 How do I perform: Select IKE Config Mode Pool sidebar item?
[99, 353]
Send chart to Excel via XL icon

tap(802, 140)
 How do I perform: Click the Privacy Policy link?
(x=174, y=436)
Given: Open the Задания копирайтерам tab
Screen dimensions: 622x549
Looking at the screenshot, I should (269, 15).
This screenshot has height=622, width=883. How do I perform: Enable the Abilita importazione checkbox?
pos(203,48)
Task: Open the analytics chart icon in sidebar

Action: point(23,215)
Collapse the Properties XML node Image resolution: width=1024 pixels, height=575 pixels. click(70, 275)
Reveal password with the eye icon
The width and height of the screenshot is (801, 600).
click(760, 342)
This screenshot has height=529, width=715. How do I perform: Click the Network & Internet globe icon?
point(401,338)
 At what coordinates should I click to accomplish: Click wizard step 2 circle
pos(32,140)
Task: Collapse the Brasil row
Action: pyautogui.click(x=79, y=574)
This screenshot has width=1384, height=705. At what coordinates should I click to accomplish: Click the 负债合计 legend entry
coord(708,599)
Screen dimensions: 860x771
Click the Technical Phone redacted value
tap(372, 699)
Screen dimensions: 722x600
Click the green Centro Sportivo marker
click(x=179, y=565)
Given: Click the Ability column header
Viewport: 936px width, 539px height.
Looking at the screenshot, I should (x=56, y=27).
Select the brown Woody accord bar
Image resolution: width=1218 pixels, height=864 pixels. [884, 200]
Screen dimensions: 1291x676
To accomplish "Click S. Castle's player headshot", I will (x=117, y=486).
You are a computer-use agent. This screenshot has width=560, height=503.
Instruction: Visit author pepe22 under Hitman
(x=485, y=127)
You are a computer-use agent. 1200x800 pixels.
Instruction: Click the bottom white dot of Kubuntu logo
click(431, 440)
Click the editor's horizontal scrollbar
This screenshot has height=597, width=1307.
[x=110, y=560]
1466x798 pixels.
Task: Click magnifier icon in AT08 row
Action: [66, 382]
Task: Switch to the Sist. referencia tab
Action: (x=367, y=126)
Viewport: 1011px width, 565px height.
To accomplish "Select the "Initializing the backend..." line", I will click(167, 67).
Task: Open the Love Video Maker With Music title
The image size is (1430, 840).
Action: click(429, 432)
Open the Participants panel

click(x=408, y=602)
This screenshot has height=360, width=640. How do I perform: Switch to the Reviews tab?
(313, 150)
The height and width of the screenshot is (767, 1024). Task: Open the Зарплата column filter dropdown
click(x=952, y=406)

***

**TASK ITEM**. Across the whole listing, how many lines contain the string "Given"? Give the number and no more.

**REPLY**. 2